For Catherine Powell, the global head of hosting for travel and rental site Airbnb, COVID-19’s impact on travel meant she had to scrap plans during her first two months on the job and quickly switch to offering so-called “Experiences,” which include things like cooking classes and hiking tours, online instead of in-person. While some in-person events are coming back, she believes the company’s new online Experiences “have shown you can actually connect incredibly personally and emotionally” in a virtual setting, while also acknowledging “we’re going to come back to a hybrid world where people are going to need to connect and want that social interaction,” she said at a virtual conference session Thursday. That’s key for Airbnb’s hosts, who are “all about human connection,” says Powell.

But she’s also noticed an uptick in people doing long-term stays in Airbnb homes as they work from home. In the future, “I think people will feel less tethered,” she said. “I think certainly from our point of view, with homes, those who can continue working from home in different places and travel the world will do so.”  

The virtues of virtual

Meanwhile, Stephanie Cutter, the founding partner of Precision Strategies and program executive and producer of the 2020 Democratic National Convention, had a big task ahead of her when the convention had to go remote. “It was ripe for some reinventing, let’s just say that,” Cutter said. Apart from the fact the convention had to switch to a virtual format, Cutter says she used the opportunity as a chance to get more “creative” and make some strategic changes, including shorter segments, more diversity of content (not just candidates speaking into the camera), elements of entertainment, and various formats.

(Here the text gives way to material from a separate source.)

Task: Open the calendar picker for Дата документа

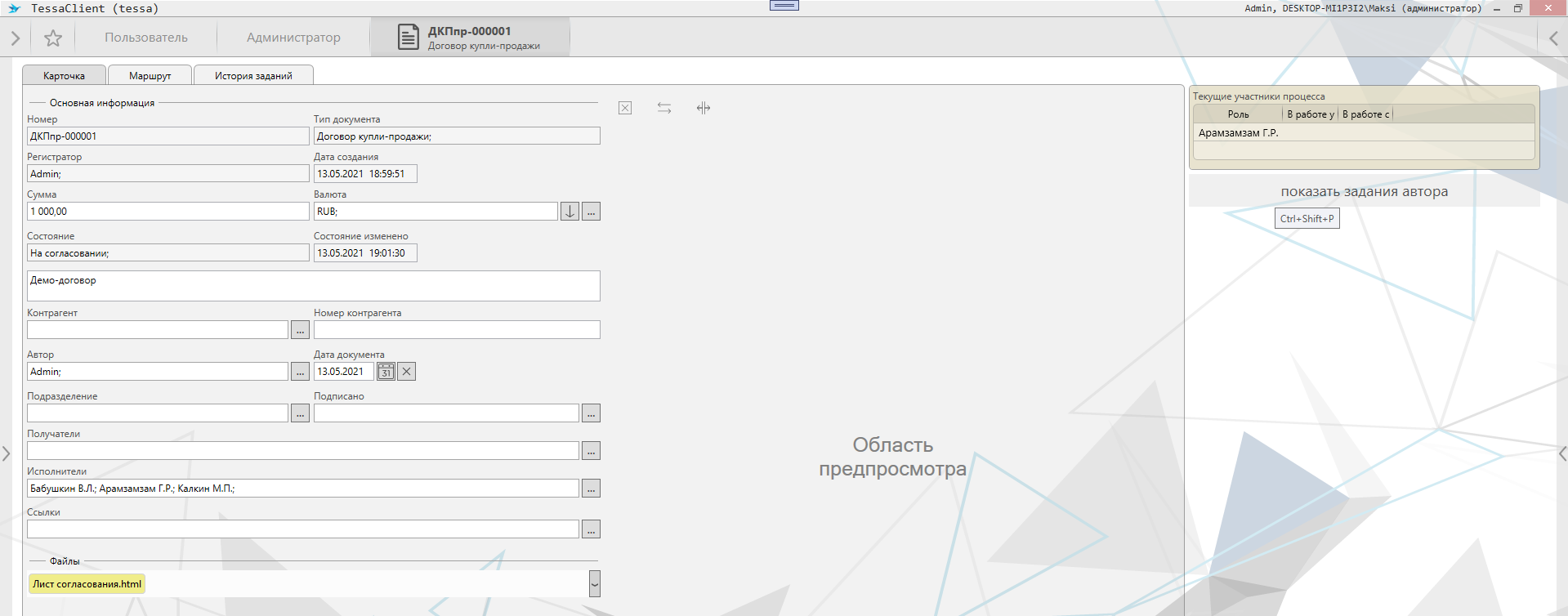Action: (x=386, y=372)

But even in the future when convention halls may well be packed once more, she says there are few things that might stick for next time: The virtual format allowed, in some cases, a more “intimate” connection with viewers, Cutter says—something she says they may want to implement next time around. And the idea of incorporating send-in stories from “average Americans” like Brayden Harrington, who shared his journey dealing with a stutter, and Kristin Urquiza, who lost her father to the coronavirus, is something that might stick, says Cutter. In the future she says she “would look to find more ways to include real stories of where the country is at that moment.”  

Fewer office hours

As many leaders are finding out, working from home has not meant a slump in productivity. In fact, Dara Treseder, the senior vice president and head of global marketing and communications at workout behemoth Peloton, has found her team has thrived working remotely, even in light of the massive spike in demand Peloton is seeing for homebound workout products. “This time has really shown us the power of flexibility,” Treseder said. So much so that she says she’s asked employees, “When COVID is over, what would you like to see? … Do we actually need anyone to come in five days a week? And our answer has been ‘no.’”

Moving forward, Treseder’s team will come in a few days a week (“We think there’s still benefit in having a few days that everybody comes in for those hallway conversations, for that culture,” she said), but allow for a new world of flexibility without sacrificing productivity.

The benefit of this new approach, Treseder says, is also that it “allows us to tap great talent anywhere, because you don’t have to be in New York City to work at Peloton in marketing anymore,” she said. “It allows us to also open up to more diverse candidates.”